#### Teks yang Disediakan

Pada sebuah sore yang cerah
penulis bertemu dengan kolega di sebuah café untuk membicarakan pekerjan yang
belum selesai. Di tengah obrolan yang asyik itu menyelinap topik tentang perahu
tenggelam di Maluku yang membawa mahasiswa KKN (Kuliah Kerja Nyata). Salah
seorang dari kami nyeletuk, kenapa setiap KKN seperti selalu ada saja
korbannya, entah kecelakaan atau bahkan sampai meninggal dunia. Ia lalu
bercerita tentang masa KKN-nya yang juga terjadi kasus kecelakaan sampai
meninggal dunia.
Selang beberapa hari kemudian
kejadian kapal mahasiswa KKN yang tenggelam itu memantik diskusi di mana-mana.
Sebagian pembicaraan mengaitkannya dengan cuaca buruk yang sedang melanda
kawasan Indonesia bagian timur, sehingga agak sulit diprediksi. Fenomena
perubahan iklim menyebabkan musim yang berubah sehingga musim hujan makin
panjang padahal seharusnya sudah masuk kemarau.
Yang lain menyoroti perihal yang
berhubungan dengan kecerobohan. Pilihan perahu fiber untuk ombak yang sedang
tinggi bukan pilihan yang tepat. Harusnya menggunakan perahu kayu yang lebih
aman, dengan ukuran lebih besar dan mesin berkapasitas lebih sesuai. Berat
muatan juga harus dipikirkan agar perahu tidak mengalami kelebihan beban. Selain
itu juga semua penumpang harusnya membawa baju pelampung untuk mengantisipasi
berbagai kemungkinan.
Perbincangan lainnya mengarahkan
sudut pandang pada pengelolaan KKN itu sendiri. Apakah masih perlu mengirim
mahasiswa KKN ke tempat-tempat yang jauh. Penyelenggara seharusnya lebih
selektif lagi dalam memilih lokasi dan memastikan tujuan KKN betul-betul aman.
Selain itu pertimbangan waktu dan musim perlu diperhatikan lebih teliti agar
keselamatan peserta KKN terjamin.
Tapi dari sekian diskusi itu ada
satu diskusi yang pembicaraannya berbeda. Ketika sebagian besar sedang menjawab
pertanyaan kenapa perahu itu bisa tenggelam, diskusi itu justru mempersoalkan
sesuatu yang sangat mendasar. Alih-alih bertanya kenapa perahunya tenggelam,
diskusi tersebut mempersoalkan apakah program KKN masih relevan untuk
dilakukan?
Kalau kita lihat sejarah KKN,
pada awalnya ia dilakukan dalam semangat pendidikan yang kuat. Indonesia baru
merdeka dan sedang membangun sumber daya manusia tapi menghadapi masalah
kekurangan guru. Untuk memenuhi kebutuhan itu pada 1951 salah satu kampus besar
di Yogyakarta mengirim mahasiswa ke luar Jawa untuk mengajar. Pada saat itu
kegiatan ini belum disebut secara resmi dengan KKN.

########
#### Informasi yang Disediakan

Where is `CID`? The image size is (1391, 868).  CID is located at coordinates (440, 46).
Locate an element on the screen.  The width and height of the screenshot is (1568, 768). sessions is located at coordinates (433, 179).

########

Petunjuk Pengerjaan ->
[a] Menurut teks tentang KKN, pada tahun berapa salah satu kampus besar di Yogyakarta mengirim mahasiswa ke luar Jawa untuk mengajar?
[b] Lanjutkan teks tentang sejarah dan relevansi KKN, dimulai setelah kalimat terakhirnya.

Jawaban Tertulis ->
[a] Pada tahun 1951.

[b]
Istilah KKN mulai secara resmi
dipakai sejak setelah profesor Koesnadi Harjasoemantri menyelenggarakan seminar
bersama 13 perwakilan universitas pada bulan November 1972. Istilah KKN dipilih
untuk menggabungkan kegiatan lapangan terkait suatu disiplin ilmu, dan kerja
nyata, yang artinya kegiatan praktis untuk kepentingan masyarakat. Dalam
perkembangannya KKN yang semula berarti perpaduan antara darma pengajaran, dan
darma pengabdian kepada masyarakat, kelak ia juga mencakup darma penelitian. KKN
juga berfokus pada membiasakan diri berpikir multidisiplin dan lintas disiplin,
sehingga membentuk sifat keterbukaan dalam diri mahasiswa. KKN kemudian menjadi
kegiatan wajib di berbagai perguruan tinggi.
Jika dihitung sejak dimulainya KKN pada 1950-an
hingga sekarang berarti program ini sudah berusia kurang lebih 75 tahun.
Sepanjang waktu itu ada jutaan mahasiswa yang dikirim ke desa-desa, ke
daerah-daerah untuk melakukan KKN dengan durasi waktu rata-rata satu semester,
kurang lebih lima atau enam bulan. Sampai sekarang dan masih akan begitu di
waktu yang akan datang, setiap tahun ribuan mahasiswa diterjunkan untuk
melakukan KKN.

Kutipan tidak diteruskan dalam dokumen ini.